Hope he will change the privacy settings soon.
Shiju
On Wed, Feb 2, 2011 at 1:17 PM, Gerard Meijssen gerard.meijssen@gmail.comwrote:
Hoi, I wanted to have a look but I learned that I need permission. You can allow the world to see without giving permission to change the document I am sure. Thanks, GerardM
On 2 February 2011 11:28, mayur mayurdce@gmail.com wrote:
Hi all, I am mayur a hindi wikipedian.I have prepared a survey to determine overall quality of a wikipedia project.Here is the link https://docs.google.com/document/d/1IFphBpq14eMUjoBcy0wk-WWQNTQ5vxpq_o285Dyr... for survey report. Here is the Summary for that
*Why did we do that survey?*
As we know there are lots of Indic wiki projects having different number of active users and article. However we simply differentiate them on behalf of number of articles or depth but that cannot give us an actual overall growth of that project because many projects are simply bot generated as we know about Nepal bhasha and Bishnupriya Manipuri Wikipedia. Simply a project growth can be measured from its article quality and number of articles both. A project having large no of articles having good quality of article has grown faster.

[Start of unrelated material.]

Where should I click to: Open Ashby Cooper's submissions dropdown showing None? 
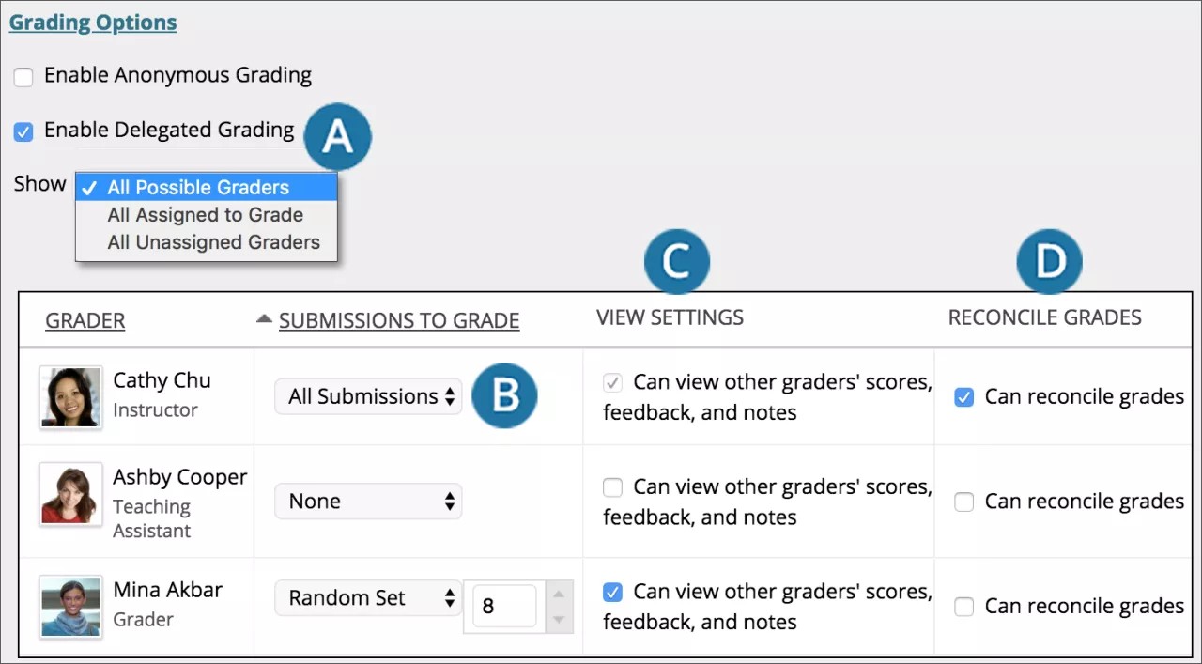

*How did we measure quality of a wiki project?*
Quality of a wiki project is simply depends upon how many articles are developed from their stubs root. Generally each article is started from a stub. Now quality of the article mainly depends upon how much time it has been edited and how many words are in it or how many long the article is? So we choose different factor which directly affects the quality of article. These are-
- *Nr. of good articles (Articles having size>2 KB)*
Simply a project having more articles of size 2 KB has grown much in comparison to another. But this alone cannot decide quality of a project that’s why we included some another factors. We simply took the percentage of articles having size greater than 2 KB. We gave a marking scale of 150 to this.
- *Nr. of Average articles (Articles having size>0.5 KB)*
Simply to filter the stubs we choose this criteria, we gave marking scale of 100 to this just less than above because article having size greater than 2 KB reflects much growth in comparison to 0.5 KB article.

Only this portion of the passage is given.